PROVIDED TEXT:
··········

At the same time, how long, mundane and predictable was the tournament? How ordinary was the quality of cricket? How few were the number of edge-of-the-seat thrillers? How dominating were the batsmen? How hapless were the bowlers even though one of them ran away with the Player of the Tournament award?

dna reviews the tournament…

'O' FOR ORGANSING, OUTSTANDING
First appreciate, then criticise. An event of this magnitude can be an organisational nightmare. But the ICC got everything right. Each of the 14 venues was player-friendly, spectator-friendly and media-friendly. The local organising committees in both countries didn't leave a stone unturned. From logistics to ticketing, hotels to hospitality, food to transport, everything was spot-on. The volunteers, too, did a great job. In fact, they were the heart and soul of the tournament.

··········

TASK REQUIREMENTS: Reproduce the cricket tournament review word for word, from "At the same" to "the Tournament award?".

Stored data:
··········

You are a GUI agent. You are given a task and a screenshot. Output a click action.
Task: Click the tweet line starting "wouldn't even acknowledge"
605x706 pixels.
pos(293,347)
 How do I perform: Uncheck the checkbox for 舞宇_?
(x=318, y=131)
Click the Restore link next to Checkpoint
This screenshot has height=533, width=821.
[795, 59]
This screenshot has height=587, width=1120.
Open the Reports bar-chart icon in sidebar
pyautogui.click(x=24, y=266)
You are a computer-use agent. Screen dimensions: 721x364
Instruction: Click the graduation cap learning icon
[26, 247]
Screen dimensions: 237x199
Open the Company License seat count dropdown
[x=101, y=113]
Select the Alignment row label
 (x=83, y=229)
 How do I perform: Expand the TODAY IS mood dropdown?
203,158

··········

ANSWER SPACE:
At the same time, how long, mundane and predictable was the tournament? How ordinary was the quality of cricket? How few were the number of edge-of-the-seat thrillers? How dominating were the batsmen? How hapless were the bowlers even though one of them ran away with the Player of the Tournament award?